В этих словах Пимена есть еще один смысл: «потомки» мыслятся не как нечто «иное», отдельное от ныне живущих, но как люди, единые с живущими в вере, в отношении к царю и родной земле.
Таким образом, в мировосприятии, миропонимании и мирочувствовании Пимена воплощена основная идея пушкинского времени — идея единства православия, самодержавия и народа.
Монах-летописец Пимен - одно из высших творений Пушкина («положительный образ», на сухом языке литературоведения). Такой образ не мог быть «сочинен» как нечто отдельное от души его создателя. В Пимена Пушкин не «перевоплощался», в образе летописца выразилось (объективировалось) лучшее, что было в Пушкине: внутреннее родство с русской православной народной культурой.
Находясь внутри этой культуры, мы - по прошествии двухсот лет со дня рождения поэта и более ста семидесяти лет после создания образа Пимена - воспринимаем образ летописца, трагедию в целом, её язык как свое, родное, потому что со всеми живущими и умершими у нас один «нравственный воздух» — у нашего Бога «все живы».
«Православная русская культура, окружавшая его отовсюду, как нравственный воздух, незаметно для него самого питала и образовывала его дух: ей он обязан, несомненно, широтою своего сердца, готового вместить весь мир и сделавшего его поистине «всечеловеком» в лучшем смысле этого слова; от нея же он взял любовь к правде Божiей, благостное прiятiе жизни и примиренное отношенiе к смерти и многое другое, что делает его образ всем нам столь близким и родным» (Анастасий 1956: 254)

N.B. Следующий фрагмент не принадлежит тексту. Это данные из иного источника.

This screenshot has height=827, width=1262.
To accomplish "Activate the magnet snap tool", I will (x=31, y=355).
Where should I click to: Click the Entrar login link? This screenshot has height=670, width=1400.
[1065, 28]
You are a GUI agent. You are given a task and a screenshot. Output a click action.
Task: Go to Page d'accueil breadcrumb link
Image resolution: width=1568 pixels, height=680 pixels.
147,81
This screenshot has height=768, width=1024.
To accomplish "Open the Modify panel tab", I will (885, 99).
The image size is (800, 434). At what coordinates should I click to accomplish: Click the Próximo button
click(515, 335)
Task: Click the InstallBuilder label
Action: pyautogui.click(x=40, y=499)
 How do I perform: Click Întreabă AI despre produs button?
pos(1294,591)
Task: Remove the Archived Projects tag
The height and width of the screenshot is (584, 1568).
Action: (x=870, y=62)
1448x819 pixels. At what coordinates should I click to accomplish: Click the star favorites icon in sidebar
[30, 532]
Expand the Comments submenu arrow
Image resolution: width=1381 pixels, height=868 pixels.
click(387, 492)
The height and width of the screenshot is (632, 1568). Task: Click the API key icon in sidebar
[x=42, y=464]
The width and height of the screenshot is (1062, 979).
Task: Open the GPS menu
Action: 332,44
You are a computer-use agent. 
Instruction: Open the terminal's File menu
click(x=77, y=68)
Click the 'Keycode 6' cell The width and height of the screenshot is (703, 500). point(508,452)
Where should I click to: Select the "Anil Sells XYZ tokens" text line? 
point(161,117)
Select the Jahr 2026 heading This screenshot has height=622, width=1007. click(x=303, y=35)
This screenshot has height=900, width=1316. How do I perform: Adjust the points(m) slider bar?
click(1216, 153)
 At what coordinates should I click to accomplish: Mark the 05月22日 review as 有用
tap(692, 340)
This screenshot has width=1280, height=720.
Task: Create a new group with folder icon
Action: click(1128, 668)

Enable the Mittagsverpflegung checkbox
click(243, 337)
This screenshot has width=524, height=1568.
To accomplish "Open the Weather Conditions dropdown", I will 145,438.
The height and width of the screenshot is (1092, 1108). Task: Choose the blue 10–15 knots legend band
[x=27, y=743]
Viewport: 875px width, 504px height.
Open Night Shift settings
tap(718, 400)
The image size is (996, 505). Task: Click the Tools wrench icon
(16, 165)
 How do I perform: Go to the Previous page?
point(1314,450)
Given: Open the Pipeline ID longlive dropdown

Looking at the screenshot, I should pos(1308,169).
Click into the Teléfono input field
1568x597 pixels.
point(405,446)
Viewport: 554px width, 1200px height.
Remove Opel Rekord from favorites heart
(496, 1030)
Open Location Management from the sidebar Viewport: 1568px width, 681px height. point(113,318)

Какой бы жестокой ни представала русская история в произведениях Пушкина, нельзя забывать признание поэта:
«Хотя лично я сердечно привязан к государю, я далеко не восторгаюсь всем, что вижу вокруг себя; как литератора - меня раздражают, как человек с предрассудками - я оскорблен, - но клянусь честью, что ни за что на свете я не хотел бы переменить отечество или иметь другую историю, кроме истории наших предков, такой, какой нам Бог ее дал» (Пушкин 1992: 310).